Westchester County officials said Sunday they were terminating a deal with a private company to manage Playland, the county's landmark amusement park.
County Executive George Latimer accused Standard Amusements of wasting taxpayer money and spending it in ways that weren't allowed in the agreement.
Standard Amusements said Latimer's decision "is deeply disappointing and devastatingly false."
The company was going to invest millions of dollars and add attractions including a water park for children under the deal, which was made by Latimer's predecessor.
"Standard Amusements’ perfectly valid conduct was never controversial under the prior Administration, and this move is nothing more than a means to improperly terminate a thirty year contract that was twice approved by super majorities of the Westchester Board of Legislators," the company said in a statement Monday. "It exposes taxpayers to hundreds of millions of dollars in losses from Playland’s extensive capital needs and needless litigation.
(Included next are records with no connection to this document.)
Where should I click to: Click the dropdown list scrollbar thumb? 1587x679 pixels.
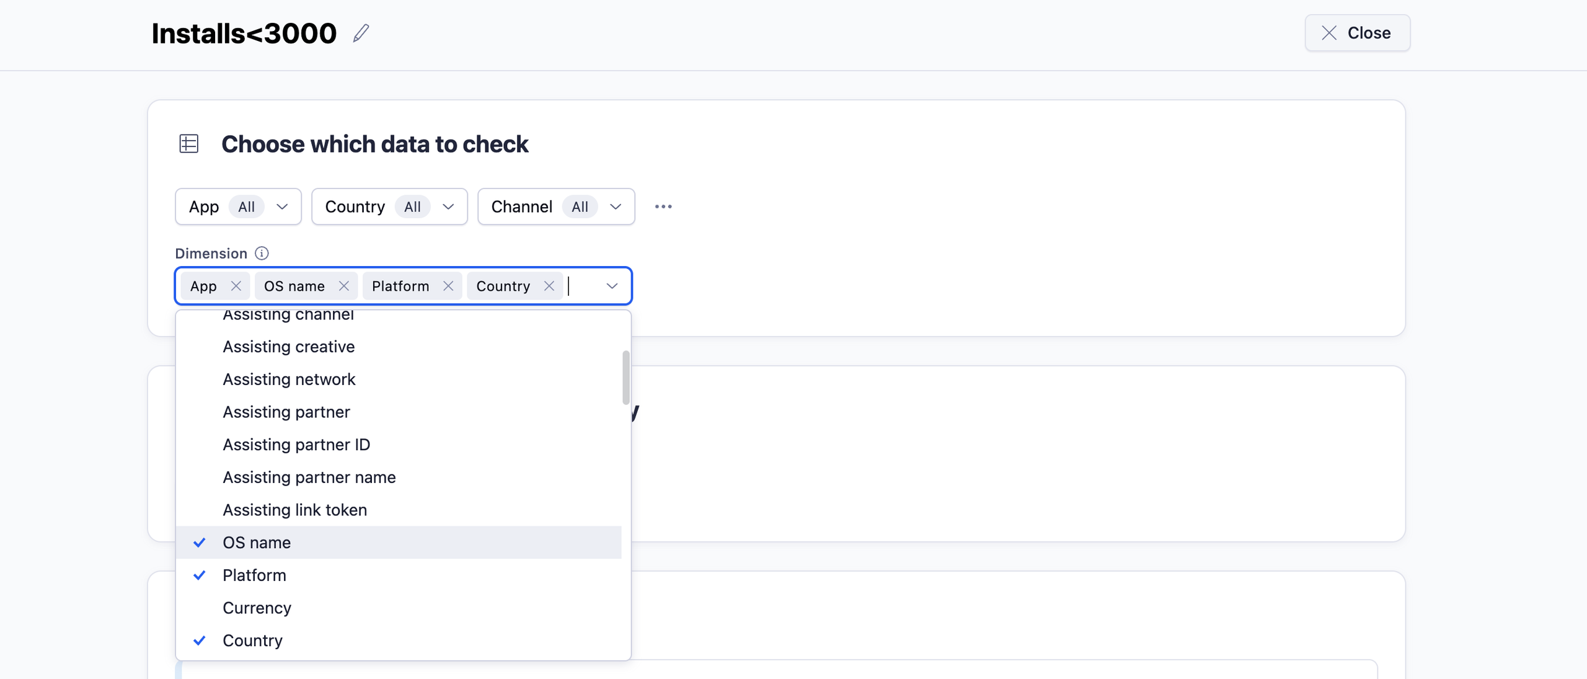(x=626, y=377)
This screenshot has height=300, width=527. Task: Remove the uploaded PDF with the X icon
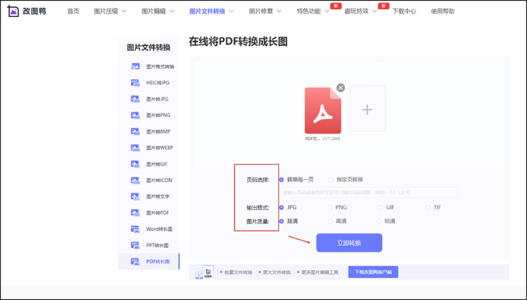pyautogui.click(x=341, y=88)
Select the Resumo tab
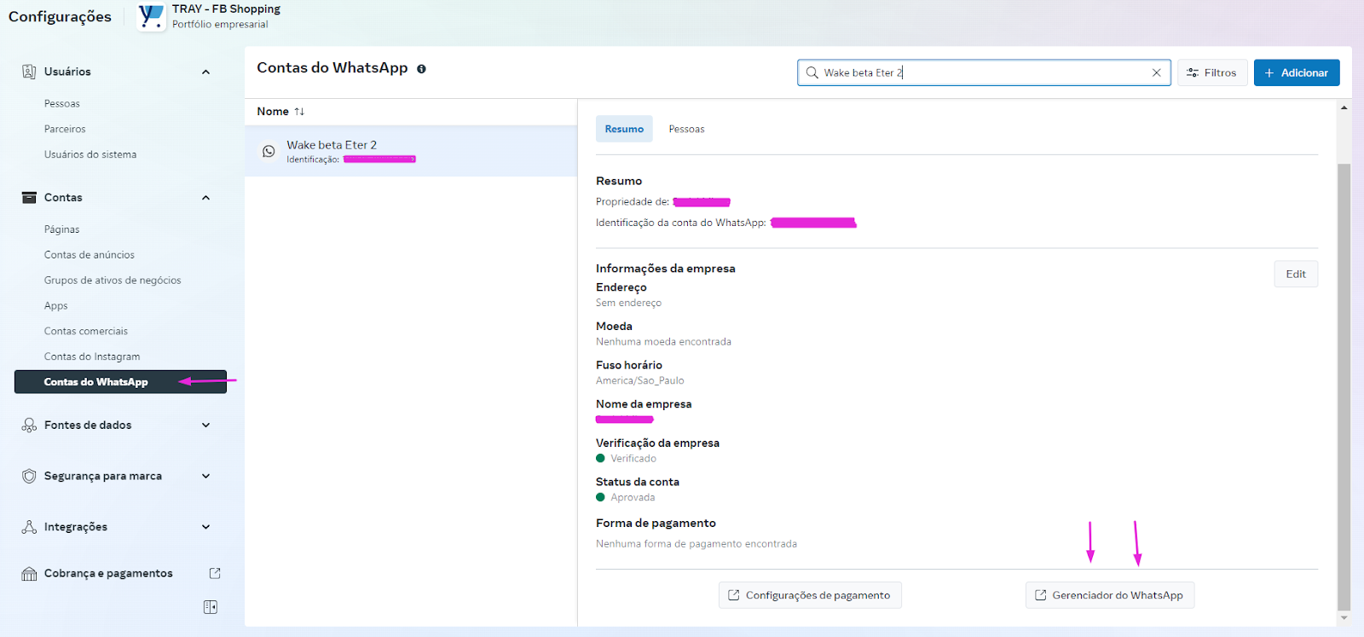 (x=624, y=130)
The Administration has been negotiating in bad faith and, despite numerous requests, Mr. Latimer has been unwilling to meet with Standard Amusements since November 2018."
"This course of action also directs attention away from the County’s complete mishandling of food safety, failure to secure the wooden Dragon Coaster, and lack of proper fire suppression technology at Playland," the statement said.
Playland is the largest government-run amusement park in the country. It served as the backdrop for parts of the Tom Hanks movie "Big." The park, often called Rye Playland, includes a celebrated wooden Dragon coaster and tame Kiddyland rides.
Standard Amusements said it has worked for nearly a decade and spent more than $10 million to save Playland. It said Monday it remains more committed "than ever to restoring Playland to its former glory."